Akan tetapi, di lain sisi, devaluasi yuan memberikan sinyal kepada pasar bahwa situasi pertumbuhan ekonomi China yang mengkhawatirkan sejalan dengan perlambatan pada investasi, konsumsi masyarakat, dan ekspor.

Devaluasi yuan terjadi setelah pemerintah melaporkan data ekspor China mengalami penurunan 8,3% (year on year/y-o-y) pada Juli 2015, berada jauh di bawah estimasi akan penurunan ekspor sebesar 1%.

Pelemahan mata uang diharapkan dapat memacu pertumbuhan ekspor China dan meningkatkan daya saing produk domestik terhadap barang-barang impor. Produsen China dikhawatirkan akan kembali menggunakan bahan domestik.

"One off currency depreciation” juga dilakukan sebagai langkah reformasi yuan sehingga nilai tukar yuan terbebas dari banyaknya intervensi pemerintah menuju pada nilai wajar pasar (market-oriented approach).

Di tengah perlambatan ekonomi, penurunan ekspor dan tingginya posisi utang terhadap GDP saat ini, penurunan nilai tukar yuan merupakan hal yang sangat wajar.

Pemerintah China saat ini sedang mengupayakan status yuan sebagai mata uang cadangan resmi global atau special drawing rights (SDR) di IMF, yang saat ini mengikutsertakan mata uang AS dollar, euro, pounds dan yen.

Pergerakan nilai tukar Yuan mengikuti volatilitas pasar dan meminimalisasi intervensi pemerintah merupakan salah satu cara yang harus ditempuh agar medapat persetujuan IMF pada November 2015 mendatang.

 

Dampak Paling Memungkinkan Bagi Indonesia

Di tengah kondisi lemahnya pertumbuhan ekonomi global dan tingginya risiko deflasi pada berbagai negara, penurunan nilai tukar yuan tersebut dikhawatirkan dapat memicu terjadinya currency war.

Penurunan yuan diperkirakan dapat menyebabkan penurunan daya saing barang-barang impor terhadap produk domestik China sendiri. Hal tersebut dapat meningkatkan potensi devaluasi mata uang oleh negara-negara lain khususnya negara yang melakukan ekspor ke China seperti Eropa dan Australia sebagai cara untuk menjaga daya saing ekspor.

Devaluasi yuan menimbulkan spekulasi akan penundaan normalisasi oleh The Fed, melihat dampak penguatan dolar AS berlanjut akan memberikan dampak terhadap pertumbuhan industri dan ekspor AS, walaupun menurut pengamatan Henan Putihrai, potensi penundaan normalisasi suku bunga akibat dari devaluasi yuan sejauh ini masih sangat kecil.

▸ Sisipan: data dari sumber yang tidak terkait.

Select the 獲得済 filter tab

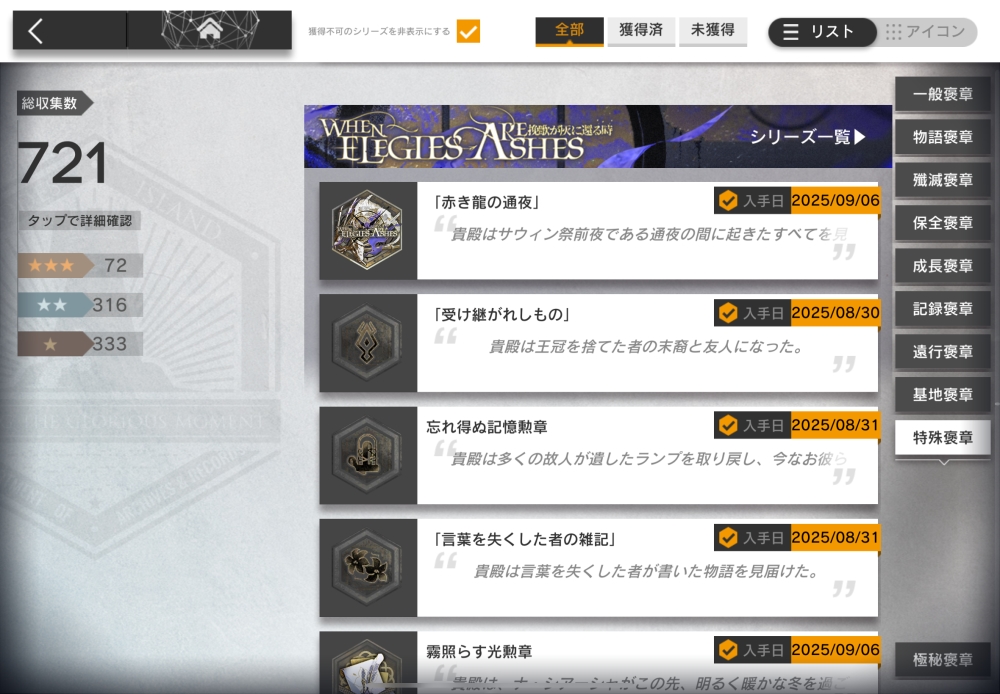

Devaluasi yuan menimbulkan spekulasi akan tingginya potensi tekanan berlanjut pada ekonomi China, harga komoditas global dan harga jual minyal global. Apresiasi dolar AS akan kembali menurunkan daya beli masyarakat akan barang komoditas dan tentunya minyak.

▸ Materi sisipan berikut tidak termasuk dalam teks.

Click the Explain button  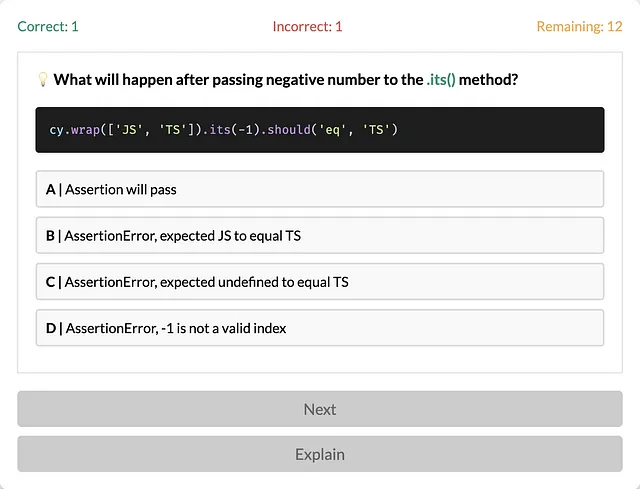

Di tengah kondisi supply yang tinggi oleh OPEC dan AS, penurunan daya beli masyarakat kembali meningkatkan spekulasi akan tekanan berlanjut pada komoditas.

 

Sudut Pandang Henan Putihrai

Henan Putihrai tetap pada view bahwa pertumbuhan akan ekonomi China pada kuartal III/2015 masih belum akan menunjukkan perbaikan secara signifikan, seperti tertulis dalam laporan sebelumnya.

Walaupun “High Frequency Data” China untuk bulan Juni 2015 menunjukkan sinyal perbaikan, namun data ekonomi terakhir untuk bulan Juli meningkatkan spekulasi bahwa momentum pertumbuhan pada bulan Juni bukan merupakan perbaikan yang solid masih memiliki potensi tren pelemahan memasuki kuartal III/2015.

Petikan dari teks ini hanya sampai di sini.